## Collected data entries
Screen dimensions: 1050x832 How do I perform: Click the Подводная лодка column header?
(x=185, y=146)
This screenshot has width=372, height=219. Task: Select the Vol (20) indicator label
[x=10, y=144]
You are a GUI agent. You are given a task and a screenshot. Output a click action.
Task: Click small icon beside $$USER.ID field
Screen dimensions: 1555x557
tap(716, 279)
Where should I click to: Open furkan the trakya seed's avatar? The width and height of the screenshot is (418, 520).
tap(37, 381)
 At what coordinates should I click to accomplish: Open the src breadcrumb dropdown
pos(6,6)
---
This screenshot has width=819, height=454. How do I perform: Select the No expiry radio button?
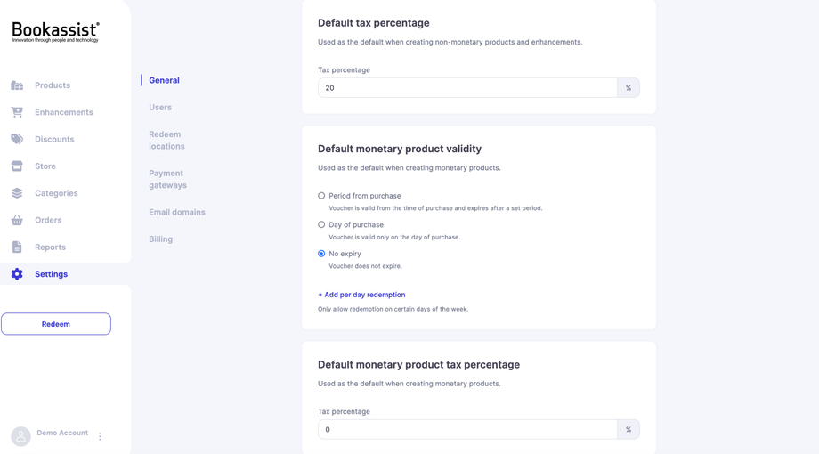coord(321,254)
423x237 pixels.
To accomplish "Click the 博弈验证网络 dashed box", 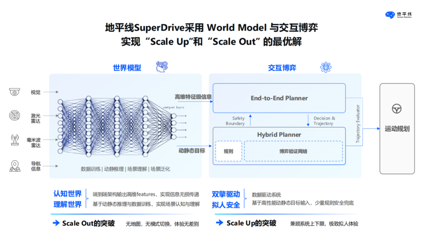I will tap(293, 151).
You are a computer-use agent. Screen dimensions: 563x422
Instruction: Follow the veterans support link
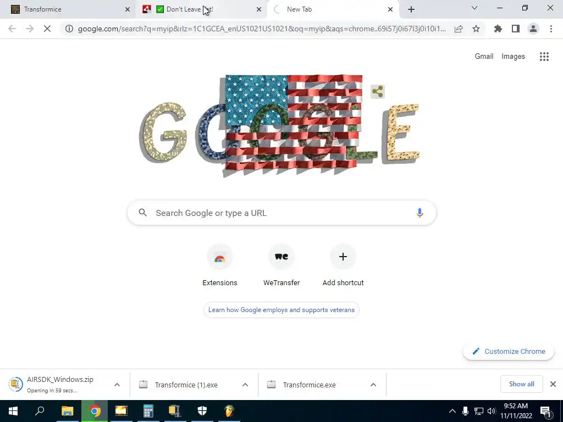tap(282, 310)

## What is expected
Each line above that carries the string "agent" has to be returned.

## Completed task
You are a GUI agent. You are given a task and a screenshot. Output a click action.
You are a computer-use agent. Screen dimensions: 563x422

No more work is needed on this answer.